By analyzing the bioactive components and sugar-related metabolism, we attempted to explain the antitumour, anti-inflammatory, bacteriostatic and antioxidant effects of S. spongiosa from a metabolic point of view, as well as to determine the ideal harvest time for the desired S. spongiosa fruiting bodies. In this study, 11 bioactive compounds were identified from among the differentially abundant compounds (Table 1). Trehalose can protect motor neurons and improve neuroinflammation (Liu et al., 2019; Li et al., 2020). Squalene is a terpenoid with antioxidant, anticancer and antifatigue activities (Ramli et al., 2018; Sakul et al., 2019). Protocatechuic acid, a phenolic acid, has antioxidant and antiaging effects (Girsang et al., 2020; Sinha et al., 2020; Al Olayan et al., 2020). Stachyose has antidiabetic and immunomodulatory effects (Liang et al., 2019; Shang et al., 2020). Gentisic acid, a phenolic acid, has numerous functions, such as antioxidation, anti-inflammatory, and bacteriostatic effects (Abedi et al., 2020; Cavalcante et al., 2018; Kabra et al., 2014).Ascorbate, a polyhydroxy compound, has antioxidation and immunity-enhancing functions (Thomas et al., 2020; Escobar and Paltas, 2019). Capsidiol has anti-inflammatory, anticancer and antifatigue effects (Yang and Song, 2020). In the present study, the levels of six bioactive compounds (trehalose, spermidine, squalene, AICAR, protocatechuic acid, and stachyose) were high at the S1 stage, of which the levels of squalene, protocatechuic acid, and stachyose were significantly higher than those at the other stages. These six bioactive compounds tended to decrease after the S1 stage. Therefore, S. spongiosa can be harvested during the S1 period to retain most of the bioactive substances, especially for the development of nutraceuticals because of its antioxidant, antidiabetic, and immunoregulatory properties. Moreover, the contents of ascorbate at S3 and S4 were significantly higher than those at the other stages, so S. spongiosa can be harvested at this stage to develop antioxidant and immune-boosting nutraceuticals.
Sugars serve as important carbon sources for fruiting body development, and they may be used as energy donors or raw materials for polysaccharide synthesis to promote the rapid growth of fruiting bodies (Sakamota, 2018). S. spongiosa is rich in polysaccharides (Zhong et al., 2020). Xu et al. (2022) treated C57BL/6 J mice with low-dose and high-dose S. spongiosa polysaccharides and reported that these polysaccharides had no effect on the growth performance of the mice regardless of dose, and that their antioxidant and anti-inflammatory activities were elevated. In subsequent studies, S. spongiosa polysaccharides were shown to have protective effects against colitis in mice by reshaping the intestinal microbiome and maintaining the balance of intestinal barrier integrity (Xu et al., 2023).

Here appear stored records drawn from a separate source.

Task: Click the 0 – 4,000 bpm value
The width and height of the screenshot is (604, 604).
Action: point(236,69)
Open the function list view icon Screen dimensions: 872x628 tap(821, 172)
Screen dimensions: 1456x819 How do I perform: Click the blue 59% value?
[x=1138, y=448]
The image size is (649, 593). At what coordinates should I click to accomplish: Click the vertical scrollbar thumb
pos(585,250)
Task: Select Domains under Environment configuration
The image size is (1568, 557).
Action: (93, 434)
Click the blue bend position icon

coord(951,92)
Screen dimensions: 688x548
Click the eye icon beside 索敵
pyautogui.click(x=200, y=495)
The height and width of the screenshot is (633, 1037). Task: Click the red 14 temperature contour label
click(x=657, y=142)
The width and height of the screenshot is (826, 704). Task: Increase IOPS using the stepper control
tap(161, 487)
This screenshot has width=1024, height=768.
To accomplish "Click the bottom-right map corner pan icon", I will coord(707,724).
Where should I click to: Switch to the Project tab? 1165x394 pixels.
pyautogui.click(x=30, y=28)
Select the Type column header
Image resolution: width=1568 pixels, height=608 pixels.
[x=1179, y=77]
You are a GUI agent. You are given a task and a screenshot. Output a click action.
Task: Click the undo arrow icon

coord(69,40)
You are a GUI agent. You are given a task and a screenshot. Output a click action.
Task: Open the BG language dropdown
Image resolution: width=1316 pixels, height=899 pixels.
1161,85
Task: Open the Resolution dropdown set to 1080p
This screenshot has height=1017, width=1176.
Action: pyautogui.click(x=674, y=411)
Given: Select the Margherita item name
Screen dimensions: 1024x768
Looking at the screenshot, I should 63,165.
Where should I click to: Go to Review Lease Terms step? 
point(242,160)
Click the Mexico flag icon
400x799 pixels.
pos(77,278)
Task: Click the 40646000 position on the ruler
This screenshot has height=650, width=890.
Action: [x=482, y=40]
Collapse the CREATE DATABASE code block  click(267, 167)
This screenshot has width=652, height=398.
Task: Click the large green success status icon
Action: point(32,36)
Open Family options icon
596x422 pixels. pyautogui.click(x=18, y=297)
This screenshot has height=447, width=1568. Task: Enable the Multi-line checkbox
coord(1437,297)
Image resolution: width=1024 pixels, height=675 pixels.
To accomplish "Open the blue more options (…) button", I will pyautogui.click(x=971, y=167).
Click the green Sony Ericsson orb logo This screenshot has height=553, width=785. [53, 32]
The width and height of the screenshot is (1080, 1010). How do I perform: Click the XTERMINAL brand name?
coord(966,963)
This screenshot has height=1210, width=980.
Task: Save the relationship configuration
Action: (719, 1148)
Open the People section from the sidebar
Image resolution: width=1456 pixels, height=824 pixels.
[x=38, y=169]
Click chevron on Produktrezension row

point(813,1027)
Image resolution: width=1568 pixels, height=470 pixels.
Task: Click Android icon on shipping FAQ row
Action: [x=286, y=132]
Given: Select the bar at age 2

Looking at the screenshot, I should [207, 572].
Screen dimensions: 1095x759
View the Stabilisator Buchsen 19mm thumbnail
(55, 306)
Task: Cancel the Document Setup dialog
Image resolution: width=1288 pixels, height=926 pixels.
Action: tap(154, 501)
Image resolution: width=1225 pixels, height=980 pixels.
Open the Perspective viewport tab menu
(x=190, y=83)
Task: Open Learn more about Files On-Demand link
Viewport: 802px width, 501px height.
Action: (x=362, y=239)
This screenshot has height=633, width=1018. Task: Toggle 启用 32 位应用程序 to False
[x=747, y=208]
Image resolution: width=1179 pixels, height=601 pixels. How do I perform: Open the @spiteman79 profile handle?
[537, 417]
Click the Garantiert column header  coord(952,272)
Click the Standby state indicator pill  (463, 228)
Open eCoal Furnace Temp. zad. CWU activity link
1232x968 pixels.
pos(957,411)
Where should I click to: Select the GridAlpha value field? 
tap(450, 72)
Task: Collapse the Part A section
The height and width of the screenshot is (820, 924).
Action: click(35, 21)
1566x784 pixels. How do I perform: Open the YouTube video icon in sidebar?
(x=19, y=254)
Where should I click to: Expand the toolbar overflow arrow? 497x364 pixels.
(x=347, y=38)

In this study, the results revealed that the metabolites related to sugar metabolism are involved in three main pathways: pentose and gluconate interconversions, the pentose phosphate pathway, and the TCA cycle. Polysaccharides, pentoses and glucose are all saccharides that can be interconverted via different carbohydrate metabolic pathways, although these pathways are linked via common intermediates (such as glucose 6-phosphate and glyceraldehyde 3-phosphate, etc.) (Chandel et al., 2021). In particular, the pentose phosphate pathway linked pentose to hexose, and the interconversions of different hexoses with glucose mediate the metabolism of hexoses, and the activated glucose can be further synthesized and become polysaccharides (Wang et al., 2017; Stincone et al., 2015). These linkages allow S. spongiosa to efficiently use and convert sugars to meet its energy and biosynthetic needs. Therefore, these three pathways were speculated to be related to the change in polysaccharide content during the growth of S. spongiosa in the present study. The TCA cycle provides energy for biological activities and is the most effective way for the body to obtain energy through the use of sugar (Avila et al., 2017). With the growth of S. spongiosa, the contents of oxoglutarate, cis-aconitic acid, and citric acid involved in the TCA cycle all decreased, indicating that the energy supply decreased gradually at the later stages of growth. For this reason, S. spongiosa can be harvested at the early growth stage to retain a higher saccharides content, thus ensuring its nutritional value.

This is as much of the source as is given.